You’re the one who’s obsessed with getting in another woman’s pants — being able to wear his ex-girlfriend’s skinny jeans, and not just as arm-warmers.
I know, if he’s going to be chummy with his ex, couldn’t she please be one of those women people charitably describe as “pretty once you get to know her”? Instead, it seems her 10-step get-gorgeous routine involves “1. Wake up,” while you probably feel you have to put in a half-hour in the bathroom some mornings just to keep from scaring the dog.
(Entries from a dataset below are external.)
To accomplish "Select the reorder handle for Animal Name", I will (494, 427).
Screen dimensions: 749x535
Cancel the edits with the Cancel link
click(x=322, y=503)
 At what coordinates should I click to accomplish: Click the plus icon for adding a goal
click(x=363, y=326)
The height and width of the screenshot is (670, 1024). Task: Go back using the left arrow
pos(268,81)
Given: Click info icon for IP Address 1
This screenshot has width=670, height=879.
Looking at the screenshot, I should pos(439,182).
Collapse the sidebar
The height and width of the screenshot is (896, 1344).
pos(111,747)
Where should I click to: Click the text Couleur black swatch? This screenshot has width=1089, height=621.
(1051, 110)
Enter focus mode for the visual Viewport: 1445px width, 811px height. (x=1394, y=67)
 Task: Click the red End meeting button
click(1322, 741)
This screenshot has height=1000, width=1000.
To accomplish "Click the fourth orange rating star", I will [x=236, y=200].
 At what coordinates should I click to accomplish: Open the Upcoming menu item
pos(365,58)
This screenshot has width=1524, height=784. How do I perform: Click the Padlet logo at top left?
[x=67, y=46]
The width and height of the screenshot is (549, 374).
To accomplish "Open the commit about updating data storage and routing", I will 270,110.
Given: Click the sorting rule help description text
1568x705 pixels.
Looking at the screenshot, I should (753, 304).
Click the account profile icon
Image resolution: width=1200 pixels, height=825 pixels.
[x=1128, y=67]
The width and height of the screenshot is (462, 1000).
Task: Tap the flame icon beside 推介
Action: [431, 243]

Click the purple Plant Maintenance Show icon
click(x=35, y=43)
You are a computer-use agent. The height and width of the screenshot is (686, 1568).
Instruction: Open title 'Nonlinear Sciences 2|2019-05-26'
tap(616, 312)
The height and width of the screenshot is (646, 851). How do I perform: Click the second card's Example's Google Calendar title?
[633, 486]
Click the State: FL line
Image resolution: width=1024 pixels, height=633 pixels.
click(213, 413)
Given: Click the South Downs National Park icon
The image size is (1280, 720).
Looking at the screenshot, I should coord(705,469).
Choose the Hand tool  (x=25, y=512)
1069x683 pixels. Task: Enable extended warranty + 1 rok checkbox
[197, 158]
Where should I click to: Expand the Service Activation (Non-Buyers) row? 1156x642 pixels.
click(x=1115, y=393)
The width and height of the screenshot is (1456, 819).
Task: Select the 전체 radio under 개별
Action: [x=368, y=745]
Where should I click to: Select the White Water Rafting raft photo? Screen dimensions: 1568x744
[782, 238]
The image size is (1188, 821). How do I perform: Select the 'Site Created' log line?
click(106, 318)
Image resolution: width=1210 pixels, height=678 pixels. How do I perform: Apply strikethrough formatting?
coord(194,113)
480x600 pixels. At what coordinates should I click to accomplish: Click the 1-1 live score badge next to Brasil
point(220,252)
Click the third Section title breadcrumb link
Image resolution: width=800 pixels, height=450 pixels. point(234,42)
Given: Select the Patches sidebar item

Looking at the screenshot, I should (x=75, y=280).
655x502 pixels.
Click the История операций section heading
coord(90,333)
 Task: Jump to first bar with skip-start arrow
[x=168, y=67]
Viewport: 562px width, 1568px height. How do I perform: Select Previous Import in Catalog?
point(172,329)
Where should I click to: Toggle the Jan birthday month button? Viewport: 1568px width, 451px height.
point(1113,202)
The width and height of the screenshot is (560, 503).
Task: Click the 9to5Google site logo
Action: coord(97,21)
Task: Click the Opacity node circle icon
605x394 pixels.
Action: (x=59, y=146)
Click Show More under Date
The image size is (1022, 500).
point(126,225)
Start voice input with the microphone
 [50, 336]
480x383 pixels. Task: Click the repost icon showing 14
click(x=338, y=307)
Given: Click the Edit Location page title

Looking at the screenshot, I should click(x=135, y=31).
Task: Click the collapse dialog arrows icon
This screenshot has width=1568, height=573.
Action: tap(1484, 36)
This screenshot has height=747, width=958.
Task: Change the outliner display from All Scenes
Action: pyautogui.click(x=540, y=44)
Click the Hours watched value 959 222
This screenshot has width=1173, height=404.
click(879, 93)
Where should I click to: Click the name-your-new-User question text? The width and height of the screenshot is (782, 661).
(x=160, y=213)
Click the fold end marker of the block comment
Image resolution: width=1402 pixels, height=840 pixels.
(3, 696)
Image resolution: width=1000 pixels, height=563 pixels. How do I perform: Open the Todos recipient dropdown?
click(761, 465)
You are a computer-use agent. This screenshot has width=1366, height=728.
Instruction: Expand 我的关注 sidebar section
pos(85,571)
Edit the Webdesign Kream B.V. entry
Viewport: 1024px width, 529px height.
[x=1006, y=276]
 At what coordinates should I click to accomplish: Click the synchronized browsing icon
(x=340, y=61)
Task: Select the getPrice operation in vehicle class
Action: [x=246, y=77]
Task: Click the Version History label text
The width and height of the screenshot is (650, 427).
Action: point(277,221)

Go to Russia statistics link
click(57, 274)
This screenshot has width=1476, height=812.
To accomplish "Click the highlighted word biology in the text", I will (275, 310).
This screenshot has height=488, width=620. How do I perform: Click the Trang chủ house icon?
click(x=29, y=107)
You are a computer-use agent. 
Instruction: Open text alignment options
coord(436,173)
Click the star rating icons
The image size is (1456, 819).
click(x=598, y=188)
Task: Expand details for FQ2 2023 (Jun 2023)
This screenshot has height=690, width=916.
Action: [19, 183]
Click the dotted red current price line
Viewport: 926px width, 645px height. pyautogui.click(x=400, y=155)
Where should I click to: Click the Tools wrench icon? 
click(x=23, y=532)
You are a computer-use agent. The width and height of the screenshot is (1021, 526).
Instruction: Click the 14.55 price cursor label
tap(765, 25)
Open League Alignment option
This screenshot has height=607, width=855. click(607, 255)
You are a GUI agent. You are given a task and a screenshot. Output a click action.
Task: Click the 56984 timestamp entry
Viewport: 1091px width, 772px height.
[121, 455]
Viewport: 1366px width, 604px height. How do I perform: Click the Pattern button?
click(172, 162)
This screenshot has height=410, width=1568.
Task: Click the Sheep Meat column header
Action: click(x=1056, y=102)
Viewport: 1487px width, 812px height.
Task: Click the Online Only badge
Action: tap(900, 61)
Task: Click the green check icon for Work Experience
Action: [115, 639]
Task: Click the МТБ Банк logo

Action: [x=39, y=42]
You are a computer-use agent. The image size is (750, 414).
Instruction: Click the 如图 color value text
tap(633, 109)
And then, some evening when you’re at your glowiest (after a brief struggle to squeeze your muffin-top into steel-belted control-top pantyhose), you need only stand next to her to feel yourself rapidly devolving from arm candy to arm ballast.
It would be easier if she fit the stereotype of the gorgeous girl with the tiny lump of coal heart. Unfortunately, she’s sunshine with legs (sickeningly long, slim legs, with no hint of cankles). Making matters worse, they had an indiscretion-driven breakup, not an “I’m sick of you” breakup. Whatever could be stopping him from scampering back to her? Well, it doesn’t sound like you’re exactly a barker, and although men prioritize looks in women, once you’re within the zone of what a guy finds hot/cute/sexy, other stuff comes into play: Are you kind? Does he feel needed, appreciated, understood? Do you click as a couple — naked and clothed? And okay, you aren’t on the short list to be an Abercrombie model, but is every day more fun because you’re in it?
Don’t let on how jealous you feel (it sends a message that you’re not all that), and don’t try to control a man by telling him what to do (it leads to resentment, secretiveness, and rebellion). You tell a man what to do by making him happy and by being happy with him. Your relationship may eventually end, but if you accept that, you can enjoy the hell out of it while you have it. For peace of mind, start a conversation about what you appreciate about each other. Listen up and you might get your head around the notion that he’s with you because he’s “lost without you” — and not because he lost his directions to the skinny girl’s house.

Adjusting The Shudder
I’m an okay-looking guy, but I look terrible in photos. I am joining an online dating site and don’t know what to do about my picture. I can’t afford a photographer.
Some people’s photos look best with some clever cropping. Apparently, yours look best if you crop out your head. Part of your problem is that you probably think of taking “a” picture (or three) instead of doing as professional photographers do — taking maybe 1,000. This basically means staging a photographic accident, meaning in at least one of the 1,000 shots, you should accidentally look like yourself or even better.
A novelist friend of mine, Sonya Sones, author of “The Hunchback of Neiman Marcus,” takes some fantastic photos of her various traumatized author friends. She says people look best when the photographer shoots from a little above them and advises against using a flash — ever — because “it makes people look ugly. Period.” She suggests shooting outdoors, in the shade: “In the sun, people get hideous haunted-house shadows under their eyes and noses, which is not a good look unless it happens to be Halloween.” I’ll add that you should experiment initially with different angles to find your best and try some shots in which you’re doing something you enjoy — fishing or grilling or playing poker — so you’ll forget to freeze and look awkward. Put in a little effort and you could soon be posting a picture that’s more NotBadLookingGuy123 than Quasimodo456 (“You had me at ‘Hell no!’”).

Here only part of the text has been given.